■ Short exercise ■
Reproduce the listing as a numbered list, from its first line through the line containing "(x=324, y=360)", skipping blank lines and leaving out the pictures.

---+---

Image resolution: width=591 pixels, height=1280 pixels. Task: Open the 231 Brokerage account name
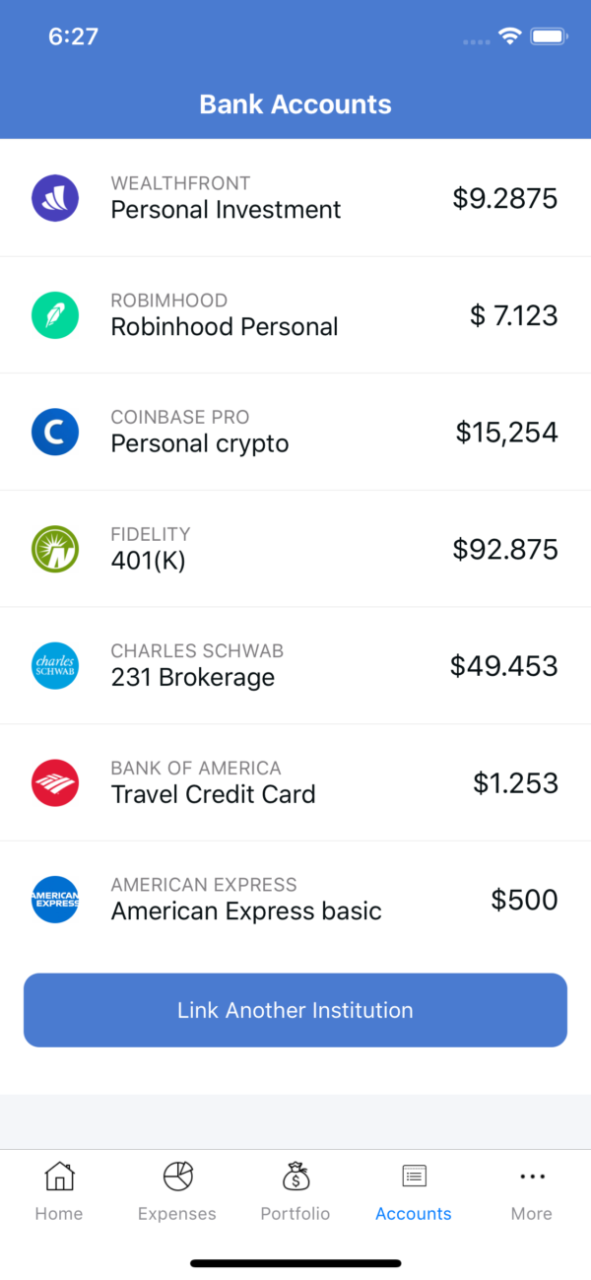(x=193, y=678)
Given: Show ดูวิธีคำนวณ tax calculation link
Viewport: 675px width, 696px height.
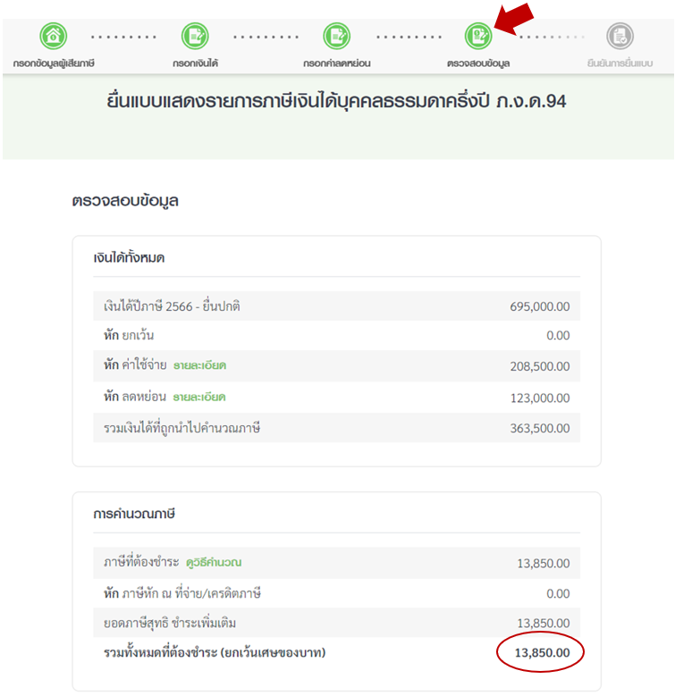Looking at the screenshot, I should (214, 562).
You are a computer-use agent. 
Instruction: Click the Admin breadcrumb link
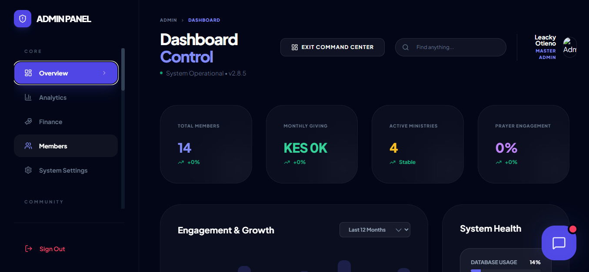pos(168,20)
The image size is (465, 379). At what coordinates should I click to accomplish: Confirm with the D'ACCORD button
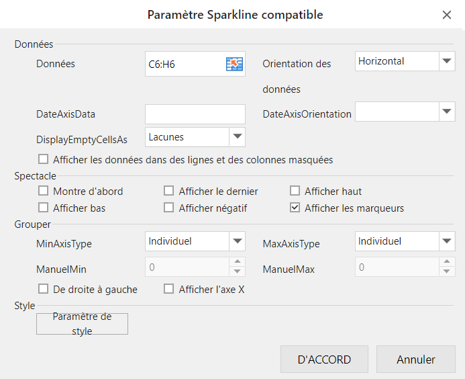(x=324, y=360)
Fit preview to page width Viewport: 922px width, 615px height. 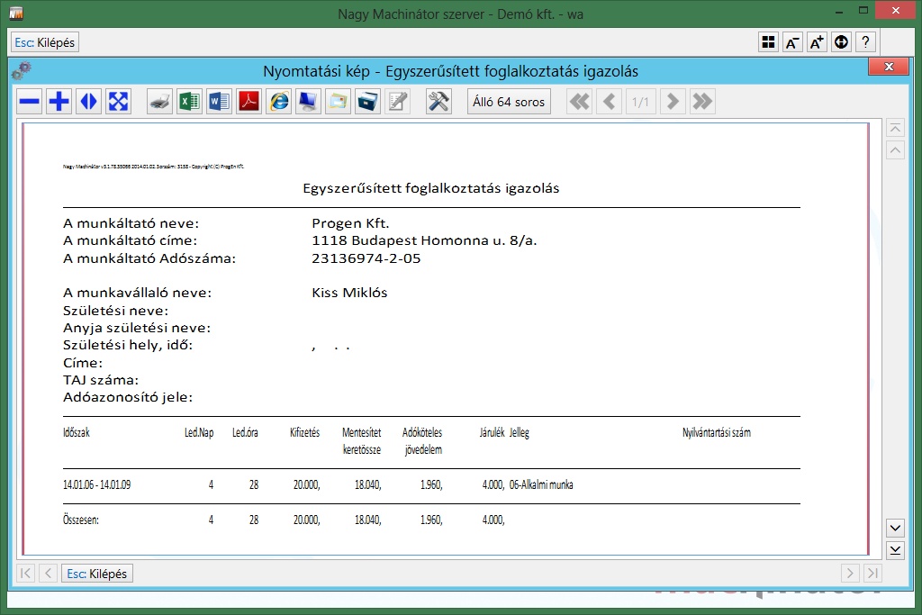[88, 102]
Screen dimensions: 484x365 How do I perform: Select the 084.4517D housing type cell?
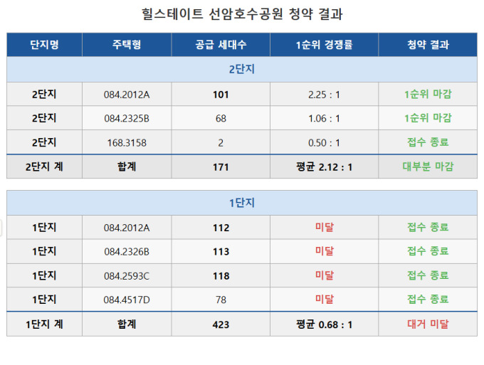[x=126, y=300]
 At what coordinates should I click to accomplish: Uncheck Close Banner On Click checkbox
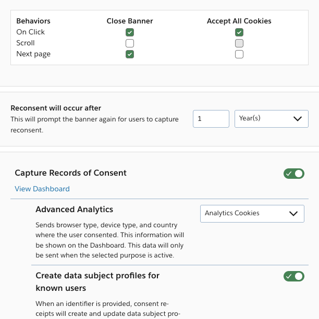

---+---

■ Task response ■
1. Image resolution: width=591 pixels, height=1280 pixels. Task: Open the 231 Brokerage account name
2. (x=193, y=678)
3. Given: Show ดูวิธีคำนวณ tax calculation link
4. Viewport: 675px width, 696px height.
5. Looking at the screenshot, I should (214, 562).
6. You are a computer-use agent. 
7. Instruction: Click the Admin breadcrumb link
8. pos(168,20)
9. The image size is (465, 379). At what coordinates should I click to accomplish: Confirm with the D'ACCORD button
10. (x=324, y=360)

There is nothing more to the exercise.